2.     La récupération du trailer : pourquoi, quand, comment ?  (conférencier : Guillaume Millet**)
(**)Guillaume est coureur d’ultra-trail (3 fois dans les 6 premiers UTMB, 3ème Tor des Géants), membre du team Lafuma, Professeur de Physiologie du Sport à l’Université de St-Etienne, actuellement détaché à l’INSERM. Auteur de 3 ouvrages, de nombreuses publications (scientifiques et diffusion des connaissances vers le grand public), consultant trail et organisateur de l’Ultra-Techni-Trail de Tiranges depuis 10 ans.
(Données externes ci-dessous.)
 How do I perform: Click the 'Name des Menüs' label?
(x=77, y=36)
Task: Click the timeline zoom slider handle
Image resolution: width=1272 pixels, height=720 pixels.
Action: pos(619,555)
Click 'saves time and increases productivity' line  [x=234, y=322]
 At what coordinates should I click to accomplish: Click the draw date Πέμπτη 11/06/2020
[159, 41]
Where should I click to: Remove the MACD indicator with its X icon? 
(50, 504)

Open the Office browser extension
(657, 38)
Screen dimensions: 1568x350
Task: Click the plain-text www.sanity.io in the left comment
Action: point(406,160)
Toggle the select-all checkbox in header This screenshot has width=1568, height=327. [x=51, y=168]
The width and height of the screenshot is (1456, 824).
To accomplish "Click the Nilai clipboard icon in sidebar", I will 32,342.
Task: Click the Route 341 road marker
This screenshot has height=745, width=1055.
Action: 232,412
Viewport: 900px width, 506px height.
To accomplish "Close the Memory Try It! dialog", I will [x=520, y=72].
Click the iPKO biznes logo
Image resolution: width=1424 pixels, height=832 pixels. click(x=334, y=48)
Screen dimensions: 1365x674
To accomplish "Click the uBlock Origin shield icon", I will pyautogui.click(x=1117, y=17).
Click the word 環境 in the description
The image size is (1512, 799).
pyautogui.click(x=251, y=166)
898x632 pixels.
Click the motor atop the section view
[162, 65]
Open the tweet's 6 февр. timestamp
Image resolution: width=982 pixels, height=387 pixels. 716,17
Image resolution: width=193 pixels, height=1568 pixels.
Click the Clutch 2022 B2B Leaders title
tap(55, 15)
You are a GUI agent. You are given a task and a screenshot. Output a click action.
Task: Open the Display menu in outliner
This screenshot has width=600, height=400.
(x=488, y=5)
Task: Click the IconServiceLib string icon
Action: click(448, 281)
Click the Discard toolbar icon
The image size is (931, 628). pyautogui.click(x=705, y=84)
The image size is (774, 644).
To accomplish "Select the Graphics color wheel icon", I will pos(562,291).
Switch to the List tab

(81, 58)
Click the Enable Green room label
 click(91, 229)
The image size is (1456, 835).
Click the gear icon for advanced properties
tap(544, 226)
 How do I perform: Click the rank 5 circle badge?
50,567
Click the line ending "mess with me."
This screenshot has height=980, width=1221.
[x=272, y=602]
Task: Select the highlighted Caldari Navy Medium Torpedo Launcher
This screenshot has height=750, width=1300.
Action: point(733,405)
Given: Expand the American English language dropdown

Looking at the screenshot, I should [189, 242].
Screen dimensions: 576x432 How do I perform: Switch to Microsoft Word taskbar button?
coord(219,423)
Tout le monde connaît l’importance de la récupération dans une saison…. enfin, en théorie. En réalité, portés par notre envie de courir les chemins, nous avons vite tendance à oublier que la progression ne peut se faire sans ces phases de repos indispensables. Sans même évoquer le cas particulier des « addicts » à la course à pied, nombreux sont les trailers qui pensent qu’il faut s’entraîner régulièrement (ce qui signifie dans leur esprit : ‘le plus possible’) car ils pensent qu’il existe une corrélation entre le nombre d’heures passées à l’entraînement et les résultats. Or, ceci est sans doute vrai d’un point de vue statistique mais pas d’un point de vue personnel. Augmenter les charges d’entraînement n’est source de progrès que si la récupération entre les séances est bien gérée. D’un point de vue quantitatif comme qualitatif. Dans cet exposé, Guillaume Millet vous emmènera à découvrir ou plutôt à redécouvrir ce que l’on appelle aussi l’entraînement invisible : la récupération.
Il rappellera ainsi l’importance des périodes post-compétitive, en donnera le contenu recommandé à ses yeux (par exemple faut-il faire de la récupération active ou pas ?) et rappellera la notion de fenêtre métabolique qu’il convient de ne pas louper. Il insistera aussi sur la nécessité d’une coupure annuelle. Il évoquera aussi l’importance du sommeil dans la récupération avec quelques données scientifiques simples sur le sujet. Enfin, il évoquera les techniques qui, en dehors du sommeil et de la nutrition, permettent (au moins en théorie) d’accélérer la récupération afin de tenter d’y démêler le vrai des idées reçues.  
 
3.    Entraînement croisé, un plaisir à toutes épreuves (conférencier : Xavier Trémaudan***)
(***) Xavier est entraîneur 3ème degré à la Fédération Française d’athlétisme.

Varier les disciplines… Une idée séduisante pour éviter la saturation à l’entraînement, rompre avec la lassitude et éviter les excès des sorties longues. Enfourcher son vélo, sauter dans son maillot de bain, dévaler et grimper les pistes enneigées… sont autant de plaisirs de substitution. Dans son exposé, Xavier Trémaudan posera cette question simple : et si performance rimait avec plaisir ? Question pas si évidente au demeurant car les physiologistes et les entraîneurs s’accordent à dire que seuls les muscles spécialement entraînés permettent de tirer pleinement profit du geste de compétition. Bref, est-il souhaitable de compléter cette spécificité gestuelle par un entraînement croisé ?
Sans dévoiler le suspens (intenable) de la réponse, il convient de constater que quelques grands noms du trail utilisent cette méthode dite d’entraînement croisé. Puis Xavier Tremaudan en évoquera les intérêts potentiels pour la santé (c’est assez évident) et pour la performance (ça l’est moins). Il fera aussi état des résultats d’une enquête qu’il a conduite auprès de 767 coureurs d’ultra dans le cadre d’un mémoire d’entraîneur 3ème degré à la FFA consacré à ce sujet.